Gold Falls Hardest Since 2013 Crash as Iran War's Inflation Shock Sends Borrowing Costs Soaring
GOLD BULLION sank again on Friday, heading for the worst weekly drop since spring 2013's gold price crash as the Iran War's oil-price shock drove financial traders to start betting that central banks will now start to hike interest rates in a bid to curb energy-led inflation.
With crude oil trading near $100 per barrel as Iran reportedly charges $2 million per tanker to transit the Strait of Hormuz and Qatar says it will take 5 years to repair its Ras Laffan LNG gas capacity, global stock markets also fell again alongside industrial metals.

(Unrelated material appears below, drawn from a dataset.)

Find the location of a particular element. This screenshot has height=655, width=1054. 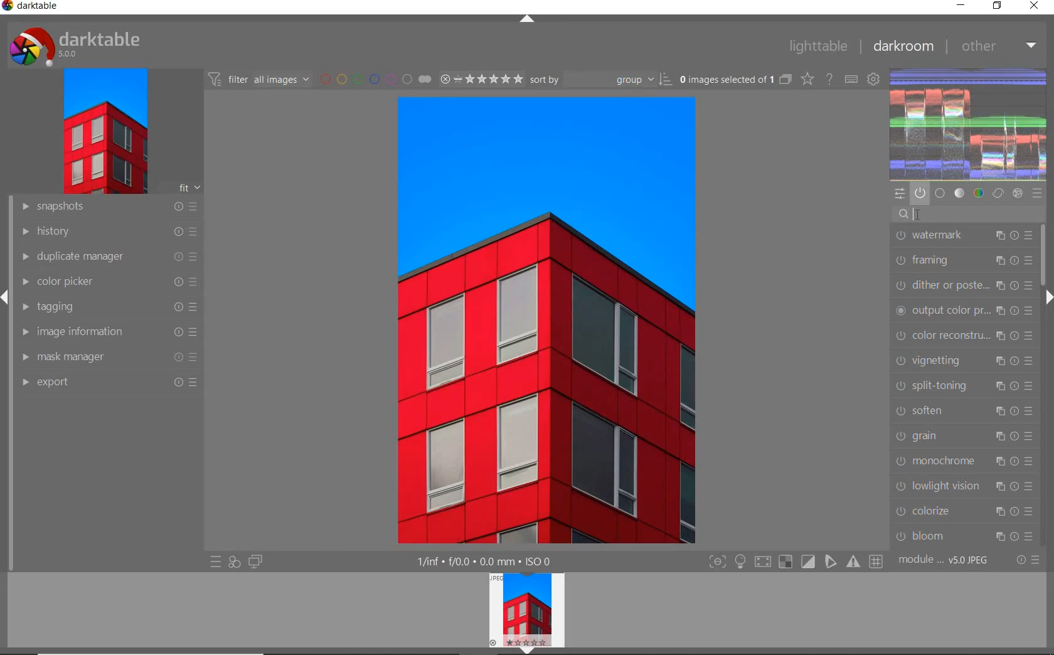

presets is located at coordinates (1037, 192).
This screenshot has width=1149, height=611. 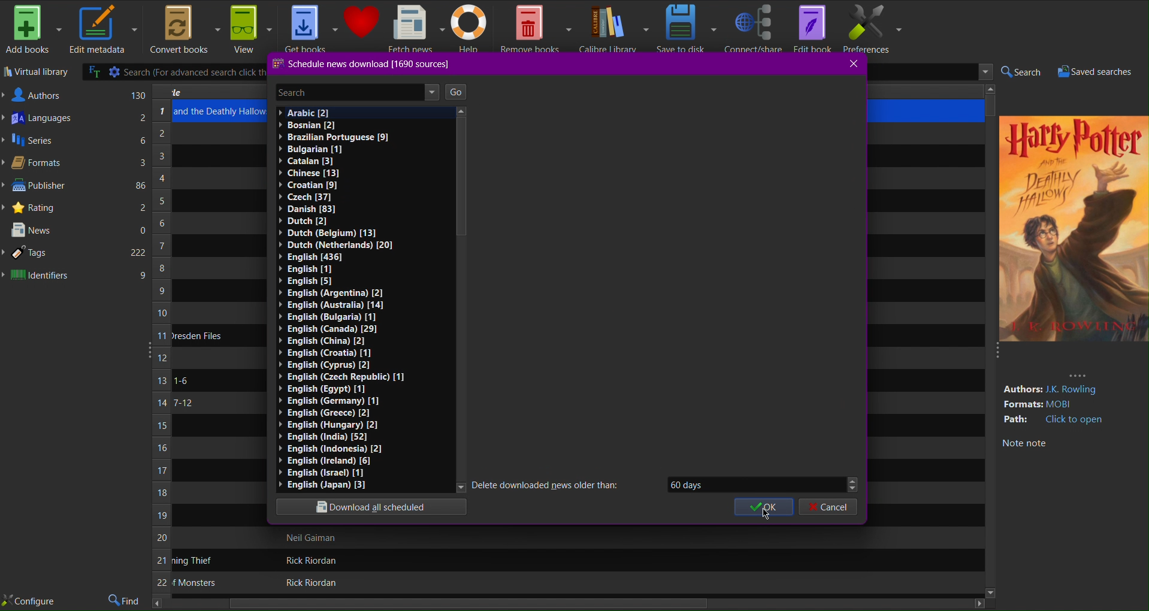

Bond prices fell further, driving benchmark 10-year US Treasury yields up to the highest borrowing cost since July last year, while Germany's Bund yields spiked to the highest since 2011 and UK Gilt yields hit 2008 levels.
Silver prices showed a 12.2% weekly drop at $73.45 per Troy ounce at London's midday auction, before losing another $3 in late trade.
Gold meanwhile sank to lose 9.5% in US Dollar terms from last Friday's 3pm benchmarking, trading around $4560 per ounce with its ugliest weekly drop in almost 13 years.
That put gold 12.6% lower from the eve of the US-Israeli attacks on Iran 3 weeks ago, also its sharpest such plunge since the gold price crash of June 2013, when the 'safe haven' precious metal finally find its floor from that spring's historic slump.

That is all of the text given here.